But despite the shoestring budget, Mr Waroshow has thoughtfully included a three different-sized maps and bothered to include both local and online multiplayer. So what are you waiting for? All your abstract territorial strategy needs are catered for.

8/10

Bunker Buster

When the June skies are as fed up as tired eyes, and there are men stalking the Devon countryside with murder on their minds, sometimes the only answer is to blast your way through 32 levels of destruction madness.

That's Magiko Gaming's inelegant solution to the summertime blues, anyway, and I'm certainly not going to argue with the perpetrators of the wondrously evil Platformance: Castle Pain.

This time, the indie mischief-makers cop a feel of knackered old VIC-20 game Blitz - but in a good way. Sadly, you'd have to be about 40 and a former owner of the seventh best home computer of the early 1980s to get that reference, so allow me to explain.

3

Don't bomb when you're the bomb.

Now, as then, it's basically single-screen Scramble, where you guide your aircraft precariously around the sky and attempt to bomb all of your ground targets without incurring any damage yourself.

With the forces of gravity and a limited fuel supply to contend with, you wobble precariously between merciless obstacles and try to dispense your payload with precision. Of course, it's never as easy as it looks, and once the environments get more elaborate and innocents enter the fray, just one slip-up and that's your lot. Back to the start.

Such an obstinate stance will either drive you potty or send you into one-more-go nirvana. Join the OCD brigade and show us what you've got.

7/10

Pixelbit Helicopter Challenge

When people go all doe-eyed about the Dreamcast, you never hear anyone standing up for that lost launch title, Toy Commander. That's probably because it was a bit rubbish, but at least it had the decency to be interesting.

Pixelbit's Helicopter Challenge picks up the house-based flying bit, sprinkles a bit of Pilotwings over it and stands there demanding sixty-eight pence for about 30 levels of the stuff. Bargain.

Unlike a lot of the pointless crud cluttering up the indie racks, it doesn't look like it was knocked up by Buckie-quaffing chat roulette victims. With its long-lost cel-shaded style and precise, responsive twin-stick controls, it's an instant buy.

4

Toy stories.

Under pressure to scoop the gold medals, you'll be soaring through hoops, collecting stars, shooting targets and collecting bonus letters to gain access to the other parts of the house. It's simple, obvious, unpretentious and all the more likeable for it.

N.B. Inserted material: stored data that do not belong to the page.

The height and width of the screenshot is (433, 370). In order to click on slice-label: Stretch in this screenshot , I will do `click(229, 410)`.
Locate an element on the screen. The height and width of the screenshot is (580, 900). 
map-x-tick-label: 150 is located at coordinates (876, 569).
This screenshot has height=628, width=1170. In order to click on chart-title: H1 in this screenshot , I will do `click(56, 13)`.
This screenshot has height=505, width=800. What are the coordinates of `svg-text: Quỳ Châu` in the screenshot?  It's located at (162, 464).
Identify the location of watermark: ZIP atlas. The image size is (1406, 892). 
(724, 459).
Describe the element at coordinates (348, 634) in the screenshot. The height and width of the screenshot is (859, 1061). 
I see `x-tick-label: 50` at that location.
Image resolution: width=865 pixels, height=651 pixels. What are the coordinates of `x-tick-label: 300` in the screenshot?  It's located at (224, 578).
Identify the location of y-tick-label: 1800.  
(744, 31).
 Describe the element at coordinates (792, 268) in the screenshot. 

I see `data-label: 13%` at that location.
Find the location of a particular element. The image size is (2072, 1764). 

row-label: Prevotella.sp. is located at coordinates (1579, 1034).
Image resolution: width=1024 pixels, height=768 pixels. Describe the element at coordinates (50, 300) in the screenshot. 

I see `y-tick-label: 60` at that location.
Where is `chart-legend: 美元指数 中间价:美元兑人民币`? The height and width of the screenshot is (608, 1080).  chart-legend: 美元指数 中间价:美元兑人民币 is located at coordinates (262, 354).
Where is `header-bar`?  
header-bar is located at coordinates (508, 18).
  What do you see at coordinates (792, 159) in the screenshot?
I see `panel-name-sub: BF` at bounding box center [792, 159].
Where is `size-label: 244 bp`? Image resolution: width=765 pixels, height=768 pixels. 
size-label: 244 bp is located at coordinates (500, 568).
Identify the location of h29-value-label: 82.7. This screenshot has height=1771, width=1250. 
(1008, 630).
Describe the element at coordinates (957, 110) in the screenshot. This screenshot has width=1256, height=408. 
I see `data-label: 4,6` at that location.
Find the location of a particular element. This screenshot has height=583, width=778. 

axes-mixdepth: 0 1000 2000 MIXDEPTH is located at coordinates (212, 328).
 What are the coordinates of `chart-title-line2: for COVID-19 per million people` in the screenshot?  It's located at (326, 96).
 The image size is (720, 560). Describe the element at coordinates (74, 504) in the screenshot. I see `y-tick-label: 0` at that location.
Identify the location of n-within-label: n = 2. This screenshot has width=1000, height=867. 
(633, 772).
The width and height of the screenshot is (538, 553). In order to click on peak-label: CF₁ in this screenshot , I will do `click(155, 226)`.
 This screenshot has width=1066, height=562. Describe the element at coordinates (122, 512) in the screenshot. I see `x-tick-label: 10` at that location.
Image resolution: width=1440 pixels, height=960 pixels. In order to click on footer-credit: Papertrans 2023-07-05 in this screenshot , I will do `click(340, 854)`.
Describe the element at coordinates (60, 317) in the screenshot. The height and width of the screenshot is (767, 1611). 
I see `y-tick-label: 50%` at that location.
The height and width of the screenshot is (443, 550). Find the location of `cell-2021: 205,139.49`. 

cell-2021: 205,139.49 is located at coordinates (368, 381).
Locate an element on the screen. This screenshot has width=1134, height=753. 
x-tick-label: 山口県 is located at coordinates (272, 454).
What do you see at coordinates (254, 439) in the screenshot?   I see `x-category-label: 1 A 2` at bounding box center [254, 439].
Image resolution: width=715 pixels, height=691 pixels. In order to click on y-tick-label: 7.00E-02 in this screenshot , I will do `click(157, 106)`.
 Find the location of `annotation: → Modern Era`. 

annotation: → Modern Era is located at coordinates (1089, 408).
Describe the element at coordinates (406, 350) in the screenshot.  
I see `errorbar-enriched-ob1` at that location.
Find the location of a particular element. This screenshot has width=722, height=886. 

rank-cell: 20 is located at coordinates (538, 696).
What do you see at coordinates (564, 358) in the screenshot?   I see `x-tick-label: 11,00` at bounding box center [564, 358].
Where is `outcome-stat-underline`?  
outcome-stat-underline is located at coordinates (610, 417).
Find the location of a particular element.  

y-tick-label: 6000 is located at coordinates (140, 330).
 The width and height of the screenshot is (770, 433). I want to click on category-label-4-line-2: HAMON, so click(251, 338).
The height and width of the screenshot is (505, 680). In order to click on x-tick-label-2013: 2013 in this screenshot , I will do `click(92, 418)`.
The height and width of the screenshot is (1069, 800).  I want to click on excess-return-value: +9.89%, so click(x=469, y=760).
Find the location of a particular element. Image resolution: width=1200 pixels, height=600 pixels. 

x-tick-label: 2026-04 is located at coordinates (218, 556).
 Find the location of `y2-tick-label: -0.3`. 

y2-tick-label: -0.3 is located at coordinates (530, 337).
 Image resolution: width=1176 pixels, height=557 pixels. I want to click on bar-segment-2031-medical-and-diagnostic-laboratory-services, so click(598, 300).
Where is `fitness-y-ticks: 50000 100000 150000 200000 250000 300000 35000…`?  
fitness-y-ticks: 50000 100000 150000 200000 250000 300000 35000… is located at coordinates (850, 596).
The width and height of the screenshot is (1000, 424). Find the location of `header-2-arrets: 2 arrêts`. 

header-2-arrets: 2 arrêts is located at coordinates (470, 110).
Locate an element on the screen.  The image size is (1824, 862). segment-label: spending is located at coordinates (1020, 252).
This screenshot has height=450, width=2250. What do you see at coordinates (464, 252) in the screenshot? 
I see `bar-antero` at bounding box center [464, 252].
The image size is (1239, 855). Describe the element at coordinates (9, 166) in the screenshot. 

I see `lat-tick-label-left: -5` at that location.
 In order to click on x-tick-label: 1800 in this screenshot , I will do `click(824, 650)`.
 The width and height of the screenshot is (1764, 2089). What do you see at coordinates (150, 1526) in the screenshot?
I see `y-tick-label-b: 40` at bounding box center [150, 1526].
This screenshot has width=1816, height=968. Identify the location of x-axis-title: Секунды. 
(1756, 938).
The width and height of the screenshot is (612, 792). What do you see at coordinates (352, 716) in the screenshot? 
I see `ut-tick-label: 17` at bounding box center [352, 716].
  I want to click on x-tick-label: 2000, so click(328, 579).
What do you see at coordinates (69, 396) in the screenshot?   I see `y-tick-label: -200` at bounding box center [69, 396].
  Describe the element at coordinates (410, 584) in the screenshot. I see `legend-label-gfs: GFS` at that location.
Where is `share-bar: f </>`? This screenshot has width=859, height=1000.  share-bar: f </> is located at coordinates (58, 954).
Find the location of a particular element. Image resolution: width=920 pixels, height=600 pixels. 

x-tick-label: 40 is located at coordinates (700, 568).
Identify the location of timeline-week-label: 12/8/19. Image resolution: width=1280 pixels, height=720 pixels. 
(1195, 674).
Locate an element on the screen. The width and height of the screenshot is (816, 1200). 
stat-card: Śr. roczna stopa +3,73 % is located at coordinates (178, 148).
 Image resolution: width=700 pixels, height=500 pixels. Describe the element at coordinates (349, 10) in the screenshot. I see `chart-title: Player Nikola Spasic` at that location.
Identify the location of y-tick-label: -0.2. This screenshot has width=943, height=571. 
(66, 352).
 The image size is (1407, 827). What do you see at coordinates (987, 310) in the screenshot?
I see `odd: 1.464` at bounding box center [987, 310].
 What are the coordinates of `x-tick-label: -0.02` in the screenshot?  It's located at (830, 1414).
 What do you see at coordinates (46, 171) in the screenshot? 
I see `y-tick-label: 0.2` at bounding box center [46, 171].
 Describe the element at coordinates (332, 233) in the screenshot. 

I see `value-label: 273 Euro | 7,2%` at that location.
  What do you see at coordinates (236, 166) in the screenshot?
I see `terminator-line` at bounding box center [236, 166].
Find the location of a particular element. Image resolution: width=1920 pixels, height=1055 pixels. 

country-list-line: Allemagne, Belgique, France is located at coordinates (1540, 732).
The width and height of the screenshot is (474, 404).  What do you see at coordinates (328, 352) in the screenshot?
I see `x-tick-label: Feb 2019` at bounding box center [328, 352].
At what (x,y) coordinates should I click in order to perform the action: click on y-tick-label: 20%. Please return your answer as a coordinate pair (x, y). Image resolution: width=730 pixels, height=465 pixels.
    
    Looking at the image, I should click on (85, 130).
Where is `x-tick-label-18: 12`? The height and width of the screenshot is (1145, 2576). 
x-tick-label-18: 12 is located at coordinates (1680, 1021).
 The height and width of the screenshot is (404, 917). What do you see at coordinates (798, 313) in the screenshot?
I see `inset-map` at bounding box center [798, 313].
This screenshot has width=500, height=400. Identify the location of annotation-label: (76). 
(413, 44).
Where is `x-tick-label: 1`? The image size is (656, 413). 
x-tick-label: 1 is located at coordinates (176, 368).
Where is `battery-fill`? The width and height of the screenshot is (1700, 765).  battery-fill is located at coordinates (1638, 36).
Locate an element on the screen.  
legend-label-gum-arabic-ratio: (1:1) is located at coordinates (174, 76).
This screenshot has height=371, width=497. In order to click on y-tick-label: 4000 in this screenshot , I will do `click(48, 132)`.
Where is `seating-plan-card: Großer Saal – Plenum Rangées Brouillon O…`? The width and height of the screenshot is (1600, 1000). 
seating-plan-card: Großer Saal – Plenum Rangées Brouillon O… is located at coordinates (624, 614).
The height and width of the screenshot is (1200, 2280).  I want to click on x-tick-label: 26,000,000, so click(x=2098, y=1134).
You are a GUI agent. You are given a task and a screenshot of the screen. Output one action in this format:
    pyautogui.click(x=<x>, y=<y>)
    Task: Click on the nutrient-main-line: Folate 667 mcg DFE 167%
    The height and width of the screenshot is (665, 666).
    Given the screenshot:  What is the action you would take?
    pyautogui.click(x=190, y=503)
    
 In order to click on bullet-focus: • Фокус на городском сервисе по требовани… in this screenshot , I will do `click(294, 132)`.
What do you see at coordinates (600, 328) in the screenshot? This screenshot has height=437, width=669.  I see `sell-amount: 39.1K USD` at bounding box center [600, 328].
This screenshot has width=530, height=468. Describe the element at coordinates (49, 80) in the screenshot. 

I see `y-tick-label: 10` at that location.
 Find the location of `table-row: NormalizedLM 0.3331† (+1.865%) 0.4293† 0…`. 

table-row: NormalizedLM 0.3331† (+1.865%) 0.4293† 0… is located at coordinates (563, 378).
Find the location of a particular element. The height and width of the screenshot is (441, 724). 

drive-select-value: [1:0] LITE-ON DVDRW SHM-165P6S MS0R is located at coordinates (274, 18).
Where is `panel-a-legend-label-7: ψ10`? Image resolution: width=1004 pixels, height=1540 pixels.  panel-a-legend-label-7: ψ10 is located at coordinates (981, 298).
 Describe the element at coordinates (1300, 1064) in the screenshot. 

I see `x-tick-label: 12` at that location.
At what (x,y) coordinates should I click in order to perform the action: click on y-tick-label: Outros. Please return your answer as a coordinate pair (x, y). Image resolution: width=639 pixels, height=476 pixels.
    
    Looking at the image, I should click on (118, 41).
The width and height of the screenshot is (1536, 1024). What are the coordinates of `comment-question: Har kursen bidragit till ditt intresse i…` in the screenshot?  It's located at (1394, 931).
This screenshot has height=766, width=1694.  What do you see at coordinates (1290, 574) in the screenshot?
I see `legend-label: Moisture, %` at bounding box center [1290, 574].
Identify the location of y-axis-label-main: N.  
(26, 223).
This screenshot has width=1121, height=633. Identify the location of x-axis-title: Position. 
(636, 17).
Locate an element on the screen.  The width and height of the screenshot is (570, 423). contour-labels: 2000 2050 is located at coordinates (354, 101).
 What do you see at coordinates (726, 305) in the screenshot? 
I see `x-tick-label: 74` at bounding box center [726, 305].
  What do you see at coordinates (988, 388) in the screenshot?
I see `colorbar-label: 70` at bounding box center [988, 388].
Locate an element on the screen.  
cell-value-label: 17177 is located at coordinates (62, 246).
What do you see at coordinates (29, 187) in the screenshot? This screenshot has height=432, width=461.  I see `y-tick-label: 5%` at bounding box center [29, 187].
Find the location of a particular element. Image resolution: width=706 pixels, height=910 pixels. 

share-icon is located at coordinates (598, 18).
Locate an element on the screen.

People used to make games like this, slap them in boxes and expect large chunks of your pocket money for it. Yeah, it's a bit old fashioned, but then so are you. Roll with it.

7/10

Puzzle Rocks

  • DSiWare - 500 Points (£4.50)
  • Previously released on PC and iPhone (£0.59

It's almost preferable when a puzzle game stands there with its arms folded, refusing to explain the rules or even the point of it all. Perhaps that's the point.

Puzzle Rocks comes on like any half-arsed, block-dropping, match-three game you've encountered down the years, if one that requires the turn-based foresight of Connect Four.

5

Rocky road.

But then you realise that Cinemax's latest also requires that you swap between screens and play it in the DS' rarely used book orientation.

Curiosity piqued, you fumble around sliding rows so that the containers match as many falling shapes as you can manage. If you succeed, a gem appears on the corresponding screen, which, if you're smart/lucky, you can reap for points when you feel like it.

And so it goes on, with the goal to eliminate all the jewels while trying to rack up as many points as possible. It's hardly the world's most exciting puzzle formula, but nor does it try to be.

Puzzle Rocks feels like a game comfortable in its own skin, confident enough to exist without fuss or fanfare for people who enjoy whittling away coloured gems at their own sweet pace.